● THE PROBLEM
Return the exact passage of the article about the TAPE deconvolution method from "Studies have found" to "precise cancer therapies.".

● PAGE EXTRACT
Prof. Yu Li’s team developed an AI method to decipher bio-sample heterogeneity, which was published in Nature Communications in Nov 2022. Led by one Ph.D. student, Yixuan Wang, and a RA, Yanshuo Chen, in Prof. Yu Li’s group, this work started in 2021 when they were Year-3 UG students.
Studies have found significant heterogeneity within cancer tumors, containing various cell types. These biological samples are typically deciphered using bulk RNA sequencing (bulk RNA-seq). While bulk RNA-seq can only explain the differences between samples from a holistic perspective, their resolution is insufficient to depict the differences between individual cells. Researchers are, therefore, eager to obtain cell types in the tumor microenvironment at the single-cell level to develop more precise cancer therapies.
In this work, Prof. Yu Li’s team presents an artificial intelligence method, Tissue-AdaPtive autoEncoder (TAPE), a deep learning model that combines bulk RNA-seq with single-cell RNA sequencing (single-cell RNA-seq) to achieve accurate deconvolution in a short time. Compared to existing methods, TAPE can predict the proportions of different cell types in tissues more accurately, and this effectiveness has been mirrored on multiple datasets. Since TAPE is sensitive to cell type changes, for example, it can significantly predict that for COVID-infected tissues, there are fewer pancreatic beta cells than uninfected tissues, and beta cell proportions return to uninfected levels after treating COVID with drugs, they believe that TAPE, developed based on artificial intelligence, can help facilitate the development of precision medicine. Further, TAPE shows its ability to predict cell-type-specific gene expression profiles with biological significance, which helps biologists and medical researchers to perform downstream analysis leading to enlightening biological results and precision medical diagnoses.
The work also demonstrates that artificial intelligence does not just mimic humans but can assist people in solving healthcare problems that humans are temporarily unable to solve.

● DATA LISTING
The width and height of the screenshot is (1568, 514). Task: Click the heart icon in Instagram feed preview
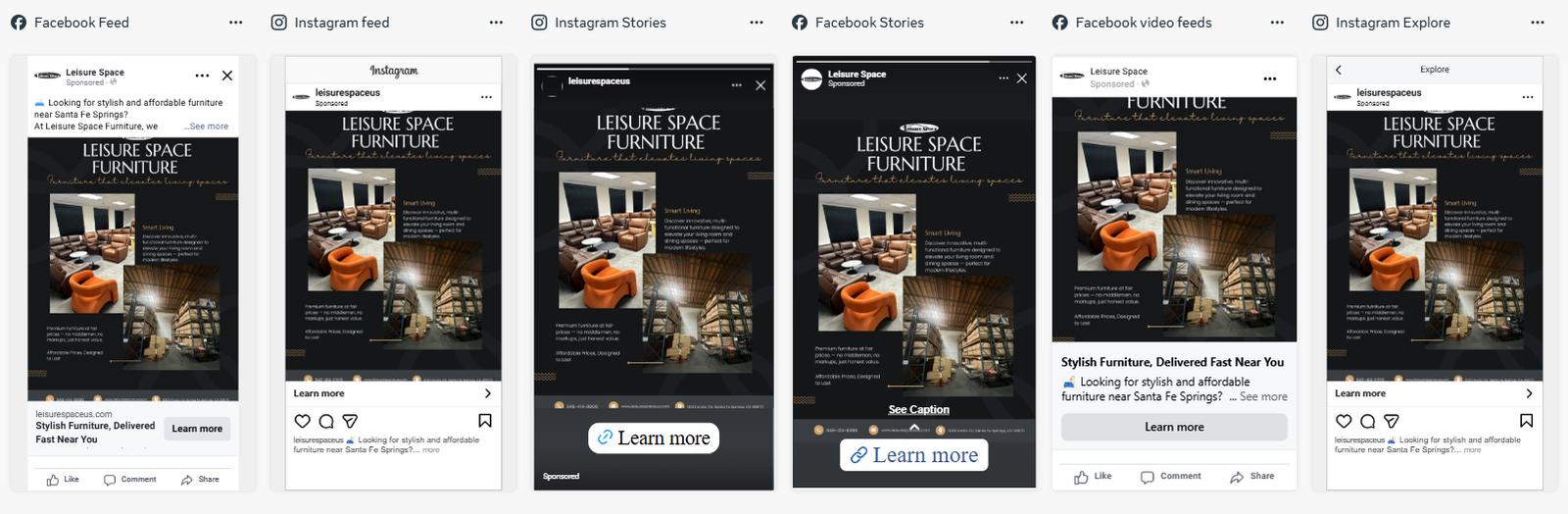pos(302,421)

---

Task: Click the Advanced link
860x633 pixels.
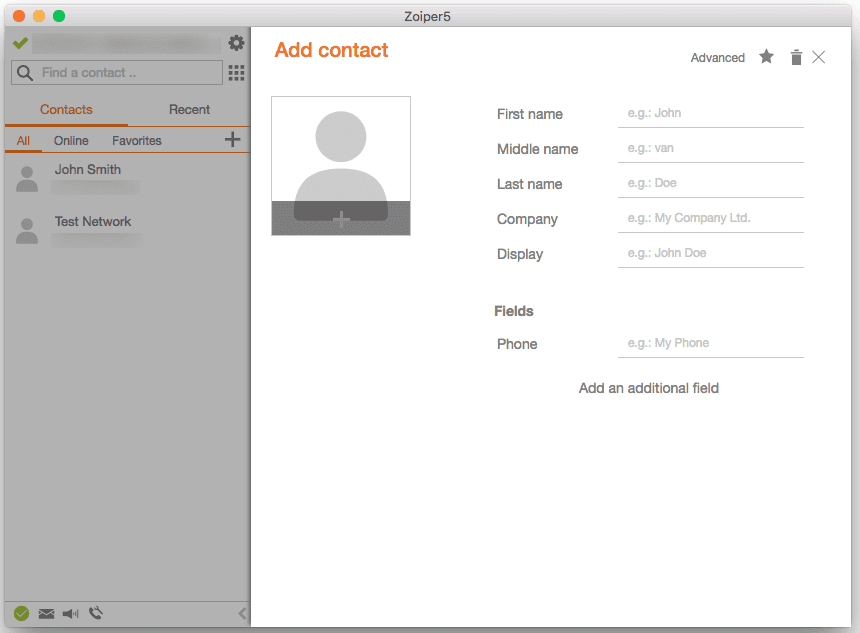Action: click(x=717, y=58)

● EXERCISE ANSWER
Studies have found significant heterogeneity within cancer tumors, containing various cell types. These biological samples are typically deciphered using bulk RNA sequencing (bulk RNA-seq). While bulk RNA-seq can only explain the differences between samples from a holistic perspective, their resolution is insufficient to depict the differences between individual cells. Researchers are, therefore, eager to obtain cell types in the tumor microenvironment at the single-cell level to develop more precise cancer therapies.